MOORE: Yeah. I think we started... Didn't we have more to do with the snakes for a while? I can't remember.
GRAPHIA: In the book they actually do... I believe they do handle the snake.
MOORE: Maybe it's in the book I'm remembering.
GRAPHIA: Yeah, they... I think take the snakes out and handle them. But we... We didn't even have the snake in the first draft. We knew it was gonna be hard to play and hard to even find a snake in Scotland. They don't even have snakes over there. But David Brown, again, David Brown, he's... God bless him, we ask impossible stuff and he always tries. He's a great producer to work with, because he always really tries to get the writers what we want. If we're like...
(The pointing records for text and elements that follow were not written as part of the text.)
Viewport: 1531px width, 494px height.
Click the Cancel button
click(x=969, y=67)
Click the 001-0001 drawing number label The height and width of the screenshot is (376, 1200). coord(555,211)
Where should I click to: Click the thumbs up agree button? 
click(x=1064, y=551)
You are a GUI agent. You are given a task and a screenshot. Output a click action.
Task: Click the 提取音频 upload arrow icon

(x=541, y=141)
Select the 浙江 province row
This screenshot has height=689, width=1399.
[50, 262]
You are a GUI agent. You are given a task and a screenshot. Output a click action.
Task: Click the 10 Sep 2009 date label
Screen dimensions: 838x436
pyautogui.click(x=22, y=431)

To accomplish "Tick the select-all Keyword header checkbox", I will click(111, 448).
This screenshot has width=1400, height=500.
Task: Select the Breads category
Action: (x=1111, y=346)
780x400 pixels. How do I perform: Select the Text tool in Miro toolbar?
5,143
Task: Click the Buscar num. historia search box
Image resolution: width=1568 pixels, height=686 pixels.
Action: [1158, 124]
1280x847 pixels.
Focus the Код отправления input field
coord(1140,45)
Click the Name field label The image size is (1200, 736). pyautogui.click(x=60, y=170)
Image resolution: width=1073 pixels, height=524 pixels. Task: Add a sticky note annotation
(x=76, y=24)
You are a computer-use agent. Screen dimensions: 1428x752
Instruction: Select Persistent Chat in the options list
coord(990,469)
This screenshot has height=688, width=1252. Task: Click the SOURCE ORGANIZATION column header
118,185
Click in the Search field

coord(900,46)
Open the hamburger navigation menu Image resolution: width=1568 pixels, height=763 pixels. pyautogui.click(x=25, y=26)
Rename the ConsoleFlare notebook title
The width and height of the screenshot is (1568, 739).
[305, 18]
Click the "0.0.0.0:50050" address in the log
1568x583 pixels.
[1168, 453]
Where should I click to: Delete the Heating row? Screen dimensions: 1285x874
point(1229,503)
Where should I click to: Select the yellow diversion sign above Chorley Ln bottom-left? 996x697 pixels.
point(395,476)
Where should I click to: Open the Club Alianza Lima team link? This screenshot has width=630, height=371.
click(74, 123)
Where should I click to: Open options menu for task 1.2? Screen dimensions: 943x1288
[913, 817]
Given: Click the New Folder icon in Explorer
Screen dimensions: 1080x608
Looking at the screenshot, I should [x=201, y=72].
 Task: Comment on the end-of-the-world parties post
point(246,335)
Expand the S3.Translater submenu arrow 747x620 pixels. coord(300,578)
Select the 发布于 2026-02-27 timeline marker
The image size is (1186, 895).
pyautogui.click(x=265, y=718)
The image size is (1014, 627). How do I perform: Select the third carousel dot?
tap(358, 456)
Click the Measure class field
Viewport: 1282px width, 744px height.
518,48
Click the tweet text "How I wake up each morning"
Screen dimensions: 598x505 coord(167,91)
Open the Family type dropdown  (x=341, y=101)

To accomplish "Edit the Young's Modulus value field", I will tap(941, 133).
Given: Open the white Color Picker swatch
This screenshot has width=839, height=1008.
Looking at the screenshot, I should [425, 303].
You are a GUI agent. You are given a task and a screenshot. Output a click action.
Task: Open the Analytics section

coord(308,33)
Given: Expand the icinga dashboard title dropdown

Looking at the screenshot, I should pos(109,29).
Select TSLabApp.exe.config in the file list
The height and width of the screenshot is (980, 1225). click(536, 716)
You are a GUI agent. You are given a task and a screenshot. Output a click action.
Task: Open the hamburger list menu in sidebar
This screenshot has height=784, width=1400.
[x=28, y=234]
MOORE: Snake in Scotland, no problem.
GRAPHIA: "Please, please, we need a snake," and he was like, "Oh, for God's sakes. All right, I'll try..." and he got this snake. The snake actually, a little tidbit here, I think that little tongue...
MOORE: Yeah, the tongue is CG.
GRAPHIA: Thing was added. Because the snake was... He wasn't cooperating. I think he had stage fright.
MOORE: He was bored.
GRAPHIA: He was bored. He was like, "Get on with the show." He wasn't moving and we didn't want it to look like a fake snake. 'Cause it was indeed a real snake. So we added a special effect of the snake flicking his tongue.
MOORE: Yeah.
GRAPHIA: And then he made it into the main titles. Such a handsome devil.
MOORE: I know now he's like, now he's a regular.
GRAPHIA: Now we have to pay him a lot more.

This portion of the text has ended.